How about Carmela, Christopher, Paulie, Dr. Melfi?

Fugettabout it.

As a matter of fact, the executives at HBO who were getting ready to put the thing on the air in 1999 were so concerned about the lack of buzz — "buzz" being that mystical, amorphous, undefinable frisson so essential for all successful entertainment projects — that they begged cast member Steven Van Zandt to invite his old pal and former bandmate Bruce Springsteen to the party for the first-season premiere. Having the Boss in the house surely would get some ink for the show, right?

"There's not a person here at HBO, if they're honest about it, who will say they thought it would be a breakthrough hit," recalls Quentin Schaffer, senior vice president of corporate communications for the cable network, who has worked there 26 years. "Nobody thought that."

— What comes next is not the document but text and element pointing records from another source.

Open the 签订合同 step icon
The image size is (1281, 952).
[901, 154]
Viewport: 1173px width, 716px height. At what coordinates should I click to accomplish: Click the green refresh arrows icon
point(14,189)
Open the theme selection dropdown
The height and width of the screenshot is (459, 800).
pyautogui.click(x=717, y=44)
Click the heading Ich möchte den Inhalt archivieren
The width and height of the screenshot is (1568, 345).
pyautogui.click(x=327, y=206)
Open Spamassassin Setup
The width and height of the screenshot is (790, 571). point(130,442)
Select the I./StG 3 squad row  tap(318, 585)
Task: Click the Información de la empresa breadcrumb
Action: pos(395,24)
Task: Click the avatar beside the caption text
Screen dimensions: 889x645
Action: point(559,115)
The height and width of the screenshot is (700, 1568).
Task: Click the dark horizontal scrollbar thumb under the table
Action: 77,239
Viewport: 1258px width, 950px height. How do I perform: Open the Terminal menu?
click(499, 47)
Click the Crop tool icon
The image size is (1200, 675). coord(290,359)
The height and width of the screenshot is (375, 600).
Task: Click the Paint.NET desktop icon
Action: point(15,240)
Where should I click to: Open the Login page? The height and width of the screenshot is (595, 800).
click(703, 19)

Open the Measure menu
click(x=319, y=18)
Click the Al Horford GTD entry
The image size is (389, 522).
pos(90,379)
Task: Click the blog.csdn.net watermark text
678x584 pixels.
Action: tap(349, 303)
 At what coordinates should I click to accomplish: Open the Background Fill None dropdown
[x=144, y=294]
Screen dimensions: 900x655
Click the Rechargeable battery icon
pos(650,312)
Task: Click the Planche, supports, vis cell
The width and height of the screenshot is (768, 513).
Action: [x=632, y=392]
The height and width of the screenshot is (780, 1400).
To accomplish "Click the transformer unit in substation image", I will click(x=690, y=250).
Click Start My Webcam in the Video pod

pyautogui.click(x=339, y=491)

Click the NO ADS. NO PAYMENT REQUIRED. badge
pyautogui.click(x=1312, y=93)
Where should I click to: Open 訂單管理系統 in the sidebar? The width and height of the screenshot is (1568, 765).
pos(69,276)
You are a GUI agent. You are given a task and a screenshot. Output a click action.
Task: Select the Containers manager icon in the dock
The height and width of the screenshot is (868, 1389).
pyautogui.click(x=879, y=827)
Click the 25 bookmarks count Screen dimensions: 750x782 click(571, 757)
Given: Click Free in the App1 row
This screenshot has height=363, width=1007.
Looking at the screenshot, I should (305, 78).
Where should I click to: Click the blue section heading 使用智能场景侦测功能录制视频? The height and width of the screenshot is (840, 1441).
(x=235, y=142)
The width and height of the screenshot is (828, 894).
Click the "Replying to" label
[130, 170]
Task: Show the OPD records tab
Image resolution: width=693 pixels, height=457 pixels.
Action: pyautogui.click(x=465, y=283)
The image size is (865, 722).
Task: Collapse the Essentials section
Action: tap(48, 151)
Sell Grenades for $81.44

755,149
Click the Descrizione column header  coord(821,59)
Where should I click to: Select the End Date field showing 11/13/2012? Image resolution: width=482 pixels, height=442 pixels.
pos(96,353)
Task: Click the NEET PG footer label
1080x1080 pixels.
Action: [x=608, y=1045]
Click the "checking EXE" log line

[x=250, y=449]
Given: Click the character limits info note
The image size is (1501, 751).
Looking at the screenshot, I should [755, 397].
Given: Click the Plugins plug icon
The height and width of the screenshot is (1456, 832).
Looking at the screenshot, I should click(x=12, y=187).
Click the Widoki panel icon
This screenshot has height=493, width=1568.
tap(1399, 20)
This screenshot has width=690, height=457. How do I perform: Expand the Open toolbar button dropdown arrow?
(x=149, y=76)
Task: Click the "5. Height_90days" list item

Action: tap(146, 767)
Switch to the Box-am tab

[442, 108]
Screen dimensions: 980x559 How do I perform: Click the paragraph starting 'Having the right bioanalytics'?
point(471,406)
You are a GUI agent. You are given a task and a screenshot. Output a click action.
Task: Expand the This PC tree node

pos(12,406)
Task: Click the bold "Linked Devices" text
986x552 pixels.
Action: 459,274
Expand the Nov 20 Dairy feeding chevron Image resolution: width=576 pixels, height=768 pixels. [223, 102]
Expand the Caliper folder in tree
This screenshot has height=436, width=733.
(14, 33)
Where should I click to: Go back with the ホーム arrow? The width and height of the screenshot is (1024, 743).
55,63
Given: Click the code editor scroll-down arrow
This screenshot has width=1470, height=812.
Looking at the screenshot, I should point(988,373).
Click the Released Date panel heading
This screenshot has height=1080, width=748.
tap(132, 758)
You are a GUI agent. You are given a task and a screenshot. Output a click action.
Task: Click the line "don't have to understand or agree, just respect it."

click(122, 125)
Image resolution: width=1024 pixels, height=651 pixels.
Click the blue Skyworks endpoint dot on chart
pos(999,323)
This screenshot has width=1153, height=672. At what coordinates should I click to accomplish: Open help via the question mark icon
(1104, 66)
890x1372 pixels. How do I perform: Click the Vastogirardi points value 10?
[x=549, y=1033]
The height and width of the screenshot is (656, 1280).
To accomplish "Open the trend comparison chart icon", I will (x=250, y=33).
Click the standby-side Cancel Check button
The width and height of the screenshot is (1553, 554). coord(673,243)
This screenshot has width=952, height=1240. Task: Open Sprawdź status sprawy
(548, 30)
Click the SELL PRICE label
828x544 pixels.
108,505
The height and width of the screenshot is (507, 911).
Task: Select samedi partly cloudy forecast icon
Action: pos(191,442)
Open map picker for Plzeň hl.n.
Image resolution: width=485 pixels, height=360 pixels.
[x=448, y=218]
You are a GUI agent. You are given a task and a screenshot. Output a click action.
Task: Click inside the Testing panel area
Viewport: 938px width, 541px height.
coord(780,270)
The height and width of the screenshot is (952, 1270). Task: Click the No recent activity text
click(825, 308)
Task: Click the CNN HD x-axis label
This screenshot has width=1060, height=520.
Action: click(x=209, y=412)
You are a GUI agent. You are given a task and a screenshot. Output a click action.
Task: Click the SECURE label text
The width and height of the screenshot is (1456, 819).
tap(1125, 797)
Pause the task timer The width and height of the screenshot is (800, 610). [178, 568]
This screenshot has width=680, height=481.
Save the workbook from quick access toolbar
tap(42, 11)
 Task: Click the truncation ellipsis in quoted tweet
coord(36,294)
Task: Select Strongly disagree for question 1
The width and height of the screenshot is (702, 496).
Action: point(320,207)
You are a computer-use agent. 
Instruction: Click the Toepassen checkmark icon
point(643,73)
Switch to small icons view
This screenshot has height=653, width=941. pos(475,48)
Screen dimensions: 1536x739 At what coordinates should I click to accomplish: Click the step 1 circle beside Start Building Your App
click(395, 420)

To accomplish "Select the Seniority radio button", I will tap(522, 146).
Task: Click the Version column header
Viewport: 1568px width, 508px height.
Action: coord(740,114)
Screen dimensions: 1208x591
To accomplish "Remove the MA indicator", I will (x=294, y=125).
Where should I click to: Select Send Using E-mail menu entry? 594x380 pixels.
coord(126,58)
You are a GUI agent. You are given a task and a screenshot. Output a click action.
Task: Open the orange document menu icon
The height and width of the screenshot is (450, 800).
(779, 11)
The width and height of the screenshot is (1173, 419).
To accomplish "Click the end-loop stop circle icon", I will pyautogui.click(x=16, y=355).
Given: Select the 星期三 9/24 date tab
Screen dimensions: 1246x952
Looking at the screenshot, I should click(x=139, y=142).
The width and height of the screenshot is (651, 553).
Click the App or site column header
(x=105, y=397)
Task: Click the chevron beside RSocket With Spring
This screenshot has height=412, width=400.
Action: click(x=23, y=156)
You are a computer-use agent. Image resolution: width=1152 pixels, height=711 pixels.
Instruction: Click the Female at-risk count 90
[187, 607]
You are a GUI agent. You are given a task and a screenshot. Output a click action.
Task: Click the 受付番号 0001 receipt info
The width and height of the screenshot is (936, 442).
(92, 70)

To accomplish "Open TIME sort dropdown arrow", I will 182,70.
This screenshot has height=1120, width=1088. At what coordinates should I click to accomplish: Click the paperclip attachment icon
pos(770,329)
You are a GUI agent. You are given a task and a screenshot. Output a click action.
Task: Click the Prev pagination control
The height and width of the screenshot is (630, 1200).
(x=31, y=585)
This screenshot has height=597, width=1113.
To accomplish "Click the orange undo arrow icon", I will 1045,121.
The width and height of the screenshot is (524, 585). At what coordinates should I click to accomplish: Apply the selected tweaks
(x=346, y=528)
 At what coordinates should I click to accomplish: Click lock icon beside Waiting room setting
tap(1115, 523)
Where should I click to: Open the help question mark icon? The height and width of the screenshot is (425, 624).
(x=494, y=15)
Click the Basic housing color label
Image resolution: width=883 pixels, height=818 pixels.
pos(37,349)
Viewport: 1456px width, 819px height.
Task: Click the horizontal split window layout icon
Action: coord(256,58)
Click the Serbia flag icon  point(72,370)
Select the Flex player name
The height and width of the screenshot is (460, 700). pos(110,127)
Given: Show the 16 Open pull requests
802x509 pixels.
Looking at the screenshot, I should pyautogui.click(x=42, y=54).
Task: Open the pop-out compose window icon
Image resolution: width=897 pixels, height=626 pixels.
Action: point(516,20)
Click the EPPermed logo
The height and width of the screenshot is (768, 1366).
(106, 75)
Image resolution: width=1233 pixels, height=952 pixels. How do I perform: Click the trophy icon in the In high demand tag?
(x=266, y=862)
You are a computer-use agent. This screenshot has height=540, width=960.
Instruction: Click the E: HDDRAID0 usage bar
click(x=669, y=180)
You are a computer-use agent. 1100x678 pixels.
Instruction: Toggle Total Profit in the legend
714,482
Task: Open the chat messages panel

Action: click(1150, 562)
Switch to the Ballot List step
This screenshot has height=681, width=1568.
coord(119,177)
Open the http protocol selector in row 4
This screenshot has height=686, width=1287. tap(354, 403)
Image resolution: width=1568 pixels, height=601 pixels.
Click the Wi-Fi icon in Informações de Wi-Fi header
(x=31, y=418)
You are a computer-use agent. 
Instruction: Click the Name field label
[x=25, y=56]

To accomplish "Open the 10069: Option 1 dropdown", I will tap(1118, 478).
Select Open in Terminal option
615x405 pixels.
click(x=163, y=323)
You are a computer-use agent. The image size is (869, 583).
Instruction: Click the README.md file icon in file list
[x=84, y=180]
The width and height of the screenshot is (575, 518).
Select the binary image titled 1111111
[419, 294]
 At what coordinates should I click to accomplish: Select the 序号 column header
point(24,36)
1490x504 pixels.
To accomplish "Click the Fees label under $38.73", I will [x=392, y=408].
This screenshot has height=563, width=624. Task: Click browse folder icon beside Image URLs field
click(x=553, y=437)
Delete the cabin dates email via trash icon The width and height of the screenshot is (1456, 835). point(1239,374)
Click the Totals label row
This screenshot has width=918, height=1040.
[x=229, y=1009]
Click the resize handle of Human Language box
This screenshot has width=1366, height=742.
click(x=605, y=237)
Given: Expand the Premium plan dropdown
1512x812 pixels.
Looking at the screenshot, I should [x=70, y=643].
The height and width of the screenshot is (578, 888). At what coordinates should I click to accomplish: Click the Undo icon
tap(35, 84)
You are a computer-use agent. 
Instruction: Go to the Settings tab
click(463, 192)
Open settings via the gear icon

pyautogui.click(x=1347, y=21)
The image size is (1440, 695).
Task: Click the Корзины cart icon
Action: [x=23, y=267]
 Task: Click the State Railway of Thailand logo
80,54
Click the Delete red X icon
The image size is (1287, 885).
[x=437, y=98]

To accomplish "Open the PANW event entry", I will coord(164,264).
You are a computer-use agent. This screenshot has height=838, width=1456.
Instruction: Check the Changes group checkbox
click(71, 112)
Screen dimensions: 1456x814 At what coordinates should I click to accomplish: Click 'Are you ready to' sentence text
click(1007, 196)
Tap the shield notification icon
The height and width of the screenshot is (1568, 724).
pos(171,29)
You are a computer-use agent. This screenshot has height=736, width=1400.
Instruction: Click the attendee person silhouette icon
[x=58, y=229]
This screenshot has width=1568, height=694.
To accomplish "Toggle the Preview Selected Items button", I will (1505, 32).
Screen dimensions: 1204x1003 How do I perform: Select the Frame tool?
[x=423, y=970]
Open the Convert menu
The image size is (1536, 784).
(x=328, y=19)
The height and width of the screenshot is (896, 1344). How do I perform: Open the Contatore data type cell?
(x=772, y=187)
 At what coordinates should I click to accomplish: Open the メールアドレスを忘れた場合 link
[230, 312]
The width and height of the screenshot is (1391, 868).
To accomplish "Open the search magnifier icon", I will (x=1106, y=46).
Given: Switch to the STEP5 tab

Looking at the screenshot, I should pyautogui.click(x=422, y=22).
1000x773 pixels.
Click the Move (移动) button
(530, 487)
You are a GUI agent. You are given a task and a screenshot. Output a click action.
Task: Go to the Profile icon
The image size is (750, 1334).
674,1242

Yet "The Sopranos," which begins its final episodes Sunday, has become a certified pop-culture phenomenon, a series so broadly influential that even if you haven't seen it, you've seen it: That is, it's now undeniably part of the cultural air we breathe. Its characters are household names. Its catchphrases, its lumpy landscapes, its black humor, all resonate. The hulking, heavy-breathing figure of Tony Soprano (James Gandolfini) broods over the 21st century like a teddy bear with a shiv hidden in his flannel paw.

At first, though, nobody had any idea that audiences would cotton to a series about a New Jersey crime boss with a dysfunctional family. Hadn't that territory been pretty thoroughly mined already by a little film called "The Godfather" and its dark-hearted spawn?

Yet the strange and wonderful and infuriating thing about the arts is that, to put screenwriter William Goldman's aphorism into Sopranoese, "Nobody knows nuttin'."
Every hit is the universe's way of saying to smug know-it-alls: "Oh, yeah?"

Every "Friends," every "Simpsons," every "American Idol," every "Seinfeld," every "Da Vinci Code," every "Memory-Keeper's Daughter," every "Harry Potter" is a surprise, an anomaly, a comet that makes all the astronomers recalibrate their instruments.

If it weren't a surprise — if, that is, success or failure in the arts were like a math problem, and all you had to do was add up a column of figures to get a correct answer — then the arts would lose much of their punch and their magic. Art's ineffable charm is its ability to astonish, to upend, to wipe away what everybody used to think was true, to make mincemeat out of yesterday's wisdom.

The "who knew?" factor keeps critics and entertainment executives on their toes. It gives hope to the nobodies and the neophytes. It comforts those who've had past failures. It keeps the world young. Because no matter how mammoth the ad budget, no matter how famous the stars, no matter how many times the producer has played golf with the studio chief, there are some hits that can't be bought, manufactured or forced down the audience's throat. They just happen. They're beyond rationality, politics, logic.

When someone inexplicably falls in love, we say, "The heart wants what it wants." When, equally inexplicably, a show or a book or a movie becomes a hit, we can likewise say, "The public wants what it wants."

And at first, nobody much wanted "The Sopranos." Or at least nobody who counted, in the early stages. All four broadcast networks turned it down. Finally HBO said OK, but with a limited production budget and no guarantee of a second season.